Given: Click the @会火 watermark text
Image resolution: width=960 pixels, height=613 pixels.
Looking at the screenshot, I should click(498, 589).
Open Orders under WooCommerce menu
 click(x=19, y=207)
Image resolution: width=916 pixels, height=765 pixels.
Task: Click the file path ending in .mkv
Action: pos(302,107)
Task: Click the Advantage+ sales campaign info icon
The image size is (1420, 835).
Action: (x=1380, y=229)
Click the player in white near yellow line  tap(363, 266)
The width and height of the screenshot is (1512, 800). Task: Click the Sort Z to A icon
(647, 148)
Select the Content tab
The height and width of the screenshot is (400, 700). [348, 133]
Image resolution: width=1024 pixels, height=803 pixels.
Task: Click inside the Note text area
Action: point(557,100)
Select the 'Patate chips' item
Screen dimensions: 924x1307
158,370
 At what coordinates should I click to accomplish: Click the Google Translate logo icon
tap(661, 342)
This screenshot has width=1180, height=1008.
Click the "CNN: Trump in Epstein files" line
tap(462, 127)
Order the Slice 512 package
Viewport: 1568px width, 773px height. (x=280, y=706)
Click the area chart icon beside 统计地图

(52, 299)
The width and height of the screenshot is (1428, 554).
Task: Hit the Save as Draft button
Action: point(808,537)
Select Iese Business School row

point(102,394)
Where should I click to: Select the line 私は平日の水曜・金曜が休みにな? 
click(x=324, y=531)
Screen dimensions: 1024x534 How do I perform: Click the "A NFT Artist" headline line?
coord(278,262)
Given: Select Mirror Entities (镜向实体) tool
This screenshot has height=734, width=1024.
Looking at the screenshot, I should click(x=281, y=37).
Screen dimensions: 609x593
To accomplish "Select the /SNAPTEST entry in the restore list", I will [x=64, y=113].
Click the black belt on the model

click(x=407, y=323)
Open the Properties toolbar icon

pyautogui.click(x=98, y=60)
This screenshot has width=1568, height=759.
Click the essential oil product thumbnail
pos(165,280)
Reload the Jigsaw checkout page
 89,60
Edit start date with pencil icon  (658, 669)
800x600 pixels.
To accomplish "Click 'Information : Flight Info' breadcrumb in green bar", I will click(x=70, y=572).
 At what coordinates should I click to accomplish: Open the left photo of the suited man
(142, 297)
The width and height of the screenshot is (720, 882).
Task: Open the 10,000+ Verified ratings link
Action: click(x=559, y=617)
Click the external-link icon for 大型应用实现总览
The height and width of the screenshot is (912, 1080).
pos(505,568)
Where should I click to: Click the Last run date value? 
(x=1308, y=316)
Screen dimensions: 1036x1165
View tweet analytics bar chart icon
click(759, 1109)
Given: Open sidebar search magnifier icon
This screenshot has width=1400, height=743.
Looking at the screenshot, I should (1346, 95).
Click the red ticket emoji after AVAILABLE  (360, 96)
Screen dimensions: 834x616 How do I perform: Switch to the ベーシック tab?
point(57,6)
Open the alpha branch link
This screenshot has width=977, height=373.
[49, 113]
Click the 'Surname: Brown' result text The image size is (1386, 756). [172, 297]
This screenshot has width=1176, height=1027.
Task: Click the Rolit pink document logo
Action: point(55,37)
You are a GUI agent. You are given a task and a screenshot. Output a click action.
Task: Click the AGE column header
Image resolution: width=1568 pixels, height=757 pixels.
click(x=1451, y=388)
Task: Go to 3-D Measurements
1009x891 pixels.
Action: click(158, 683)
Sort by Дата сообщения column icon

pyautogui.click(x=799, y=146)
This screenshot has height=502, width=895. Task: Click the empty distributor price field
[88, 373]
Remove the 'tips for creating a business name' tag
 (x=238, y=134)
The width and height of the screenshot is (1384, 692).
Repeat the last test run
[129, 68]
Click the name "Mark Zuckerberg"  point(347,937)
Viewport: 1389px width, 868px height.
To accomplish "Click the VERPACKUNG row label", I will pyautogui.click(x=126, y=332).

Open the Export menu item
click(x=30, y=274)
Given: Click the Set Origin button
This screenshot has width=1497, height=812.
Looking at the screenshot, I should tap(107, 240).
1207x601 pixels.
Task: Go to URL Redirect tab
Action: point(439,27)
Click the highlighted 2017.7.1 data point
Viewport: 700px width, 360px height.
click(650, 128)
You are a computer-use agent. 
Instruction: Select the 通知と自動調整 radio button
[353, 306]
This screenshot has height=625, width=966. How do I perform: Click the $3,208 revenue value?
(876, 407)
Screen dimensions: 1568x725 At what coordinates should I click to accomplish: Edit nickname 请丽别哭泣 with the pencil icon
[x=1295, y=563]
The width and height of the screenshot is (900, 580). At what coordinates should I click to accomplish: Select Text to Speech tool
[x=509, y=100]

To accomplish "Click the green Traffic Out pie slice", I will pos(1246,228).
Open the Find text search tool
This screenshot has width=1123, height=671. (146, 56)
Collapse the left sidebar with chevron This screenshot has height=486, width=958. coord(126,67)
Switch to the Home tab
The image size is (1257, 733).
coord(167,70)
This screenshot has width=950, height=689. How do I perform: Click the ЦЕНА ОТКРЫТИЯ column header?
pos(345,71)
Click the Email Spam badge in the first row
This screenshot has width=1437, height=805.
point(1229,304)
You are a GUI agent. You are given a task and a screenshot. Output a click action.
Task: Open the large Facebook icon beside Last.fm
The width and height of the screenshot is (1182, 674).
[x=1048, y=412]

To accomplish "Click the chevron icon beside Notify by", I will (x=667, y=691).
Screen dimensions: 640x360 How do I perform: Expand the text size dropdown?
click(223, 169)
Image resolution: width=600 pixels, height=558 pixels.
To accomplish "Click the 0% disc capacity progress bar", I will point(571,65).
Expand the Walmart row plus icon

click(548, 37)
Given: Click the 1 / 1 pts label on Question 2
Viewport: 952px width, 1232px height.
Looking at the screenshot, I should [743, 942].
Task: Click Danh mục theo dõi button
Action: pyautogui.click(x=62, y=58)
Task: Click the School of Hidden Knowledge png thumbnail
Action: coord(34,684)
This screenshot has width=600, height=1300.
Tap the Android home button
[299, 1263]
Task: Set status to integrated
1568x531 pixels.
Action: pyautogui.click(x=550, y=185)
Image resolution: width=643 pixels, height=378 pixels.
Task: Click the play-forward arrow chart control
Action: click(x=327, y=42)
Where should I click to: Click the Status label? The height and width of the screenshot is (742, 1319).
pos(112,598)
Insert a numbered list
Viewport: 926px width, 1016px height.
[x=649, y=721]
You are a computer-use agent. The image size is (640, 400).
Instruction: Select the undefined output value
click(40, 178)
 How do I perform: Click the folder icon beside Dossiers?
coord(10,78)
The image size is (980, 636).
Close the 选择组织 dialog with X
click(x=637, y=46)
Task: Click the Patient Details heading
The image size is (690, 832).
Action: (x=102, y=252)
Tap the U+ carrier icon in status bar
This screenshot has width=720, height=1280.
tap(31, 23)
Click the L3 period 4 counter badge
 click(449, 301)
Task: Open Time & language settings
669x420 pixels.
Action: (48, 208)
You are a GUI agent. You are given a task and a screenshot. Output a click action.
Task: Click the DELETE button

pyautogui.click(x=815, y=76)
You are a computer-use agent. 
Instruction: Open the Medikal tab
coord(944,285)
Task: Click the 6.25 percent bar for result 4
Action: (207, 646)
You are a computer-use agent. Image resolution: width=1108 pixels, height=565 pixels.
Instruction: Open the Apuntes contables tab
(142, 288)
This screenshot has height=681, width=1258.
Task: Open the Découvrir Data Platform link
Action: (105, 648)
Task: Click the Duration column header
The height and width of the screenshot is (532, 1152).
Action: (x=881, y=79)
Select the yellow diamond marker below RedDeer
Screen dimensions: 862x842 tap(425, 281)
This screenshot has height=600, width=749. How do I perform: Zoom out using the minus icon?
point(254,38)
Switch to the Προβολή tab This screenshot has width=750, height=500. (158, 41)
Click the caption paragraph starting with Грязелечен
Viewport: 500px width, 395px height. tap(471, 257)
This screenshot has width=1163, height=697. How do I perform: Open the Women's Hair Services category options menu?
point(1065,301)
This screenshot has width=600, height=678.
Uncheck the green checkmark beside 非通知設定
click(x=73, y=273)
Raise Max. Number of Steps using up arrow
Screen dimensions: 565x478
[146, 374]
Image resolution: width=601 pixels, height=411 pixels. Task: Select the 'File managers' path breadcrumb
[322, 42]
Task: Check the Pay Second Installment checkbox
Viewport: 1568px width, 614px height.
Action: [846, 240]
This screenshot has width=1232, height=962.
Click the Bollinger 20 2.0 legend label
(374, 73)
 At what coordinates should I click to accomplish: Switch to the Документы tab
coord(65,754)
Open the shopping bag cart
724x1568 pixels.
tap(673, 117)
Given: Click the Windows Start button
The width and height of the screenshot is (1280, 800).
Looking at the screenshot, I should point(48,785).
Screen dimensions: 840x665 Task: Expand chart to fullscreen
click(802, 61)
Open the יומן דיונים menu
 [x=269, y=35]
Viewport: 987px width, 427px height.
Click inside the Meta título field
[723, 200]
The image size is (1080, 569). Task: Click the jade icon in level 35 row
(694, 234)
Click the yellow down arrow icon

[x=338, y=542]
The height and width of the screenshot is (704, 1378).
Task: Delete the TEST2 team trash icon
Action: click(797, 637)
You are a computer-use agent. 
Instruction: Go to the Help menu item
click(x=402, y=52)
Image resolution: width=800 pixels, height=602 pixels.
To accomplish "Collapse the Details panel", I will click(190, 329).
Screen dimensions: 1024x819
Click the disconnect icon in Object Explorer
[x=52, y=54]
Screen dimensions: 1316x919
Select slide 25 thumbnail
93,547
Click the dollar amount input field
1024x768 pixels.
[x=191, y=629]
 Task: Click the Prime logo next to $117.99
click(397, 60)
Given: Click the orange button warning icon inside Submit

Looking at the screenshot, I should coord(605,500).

[PROBLEM TO WORK ON]: Filter the entries above down to the lines that contain "chevron".

[TASK RESPONSE]:
Collapse the left sidebar with chevron This screenshot has height=486, width=958. coord(126,67)
To accomplish "Click the chevron icon beside Notify by", I will (x=667, y=691).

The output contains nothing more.